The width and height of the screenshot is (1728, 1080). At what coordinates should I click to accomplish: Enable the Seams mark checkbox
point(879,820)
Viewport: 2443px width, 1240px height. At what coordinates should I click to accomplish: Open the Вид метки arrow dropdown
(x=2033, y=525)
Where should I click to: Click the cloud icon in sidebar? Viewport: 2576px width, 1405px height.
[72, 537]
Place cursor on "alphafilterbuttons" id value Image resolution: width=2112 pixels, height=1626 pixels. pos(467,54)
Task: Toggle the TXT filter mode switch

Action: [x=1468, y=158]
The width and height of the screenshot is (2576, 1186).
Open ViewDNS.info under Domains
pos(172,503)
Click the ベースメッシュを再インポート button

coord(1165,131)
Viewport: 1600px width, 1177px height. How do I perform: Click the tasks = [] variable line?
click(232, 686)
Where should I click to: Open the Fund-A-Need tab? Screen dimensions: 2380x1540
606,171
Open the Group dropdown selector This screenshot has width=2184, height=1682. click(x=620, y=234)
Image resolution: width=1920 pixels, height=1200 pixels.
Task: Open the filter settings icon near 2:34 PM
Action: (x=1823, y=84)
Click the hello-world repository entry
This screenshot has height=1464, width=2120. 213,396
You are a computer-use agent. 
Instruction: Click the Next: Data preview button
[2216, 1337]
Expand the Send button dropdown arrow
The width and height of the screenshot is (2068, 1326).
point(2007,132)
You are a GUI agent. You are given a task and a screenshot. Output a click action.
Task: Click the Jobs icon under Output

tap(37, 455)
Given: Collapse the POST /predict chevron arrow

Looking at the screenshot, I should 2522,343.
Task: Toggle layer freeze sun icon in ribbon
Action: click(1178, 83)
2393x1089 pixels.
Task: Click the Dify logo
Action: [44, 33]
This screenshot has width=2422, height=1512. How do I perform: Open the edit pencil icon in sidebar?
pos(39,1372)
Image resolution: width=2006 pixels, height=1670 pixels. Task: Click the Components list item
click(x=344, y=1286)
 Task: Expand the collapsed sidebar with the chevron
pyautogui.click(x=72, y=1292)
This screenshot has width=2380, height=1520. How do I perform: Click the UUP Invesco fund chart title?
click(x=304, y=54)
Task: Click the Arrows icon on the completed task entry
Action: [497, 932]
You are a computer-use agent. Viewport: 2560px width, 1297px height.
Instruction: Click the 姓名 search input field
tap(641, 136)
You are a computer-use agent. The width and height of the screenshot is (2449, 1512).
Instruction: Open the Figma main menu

··········

▶ **Task**
I need all of the records above retyped exactly, please.

▶ **Exercise response**
The width and height of the screenshot is (1728, 1080). At what coordinates should I click to accomplish: Enable the Seams mark checkbox
point(879,820)
Viewport: 2443px width, 1240px height. At what coordinates should I click to accomplish: Open the Вид метки arrow dropdown
(x=2033, y=525)
Where should I click to: Click the cloud icon in sidebar? Viewport: 2576px width, 1405px height.
[72, 537]
Place cursor on "alphafilterbuttons" id value Image resolution: width=2112 pixels, height=1626 pixels. pos(467,54)
Task: Toggle the TXT filter mode switch

Action: [x=1468, y=158]
The width and height of the screenshot is (2576, 1186).
Open ViewDNS.info under Domains
pos(172,503)
Click the ベースメッシュを再インポート button

coord(1165,131)
Viewport: 1600px width, 1177px height. How do I perform: Click the tasks = [] variable line?
click(232, 686)
Where should I click to: Open the Fund-A-Need tab? Screen dimensions: 2380x1540
606,171
Open the Group dropdown selector This screenshot has width=2184, height=1682. click(x=620, y=234)
Image resolution: width=1920 pixels, height=1200 pixels.
Task: Open the filter settings icon near 2:34 PM
Action: (x=1823, y=84)
Click the hello-world repository entry
This screenshot has height=1464, width=2120. 213,396
You are a computer-use agent. 
Instruction: Click the Next: Data preview button
[2216, 1337]
Expand the Send button dropdown arrow
The width and height of the screenshot is (2068, 1326).
point(2007,132)
You are a GUI agent. You are given a task and a screenshot. Output a click action.
Task: Click the Jobs icon under Output

tap(37, 455)
Given: Collapse the POST /predict chevron arrow

Looking at the screenshot, I should 2522,343.
Task: Toggle layer freeze sun icon in ribbon
Action: click(1178, 83)
2393x1089 pixels.
Task: Click the Dify logo
Action: [44, 33]
This screenshot has width=2422, height=1512. How do I perform: Open the edit pencil icon in sidebar?
pos(39,1372)
Image resolution: width=2006 pixels, height=1670 pixels. Task: Click the Components list item
click(x=344, y=1286)
 Task: Expand the collapsed sidebar with the chevron
pyautogui.click(x=72, y=1292)
This screenshot has width=2380, height=1520. How do I perform: Click the UUP Invesco fund chart title?
click(x=304, y=54)
Task: Click the Arrows icon on the completed task entry
Action: [497, 932]
You are a computer-use agent. Viewport: 2560px width, 1297px height.
Instruction: Click the 姓名 search input field
tap(641, 136)
You are a computer-use agent. The width and height of the screenshot is (2449, 1512).
Instruction: Open the Figma main menu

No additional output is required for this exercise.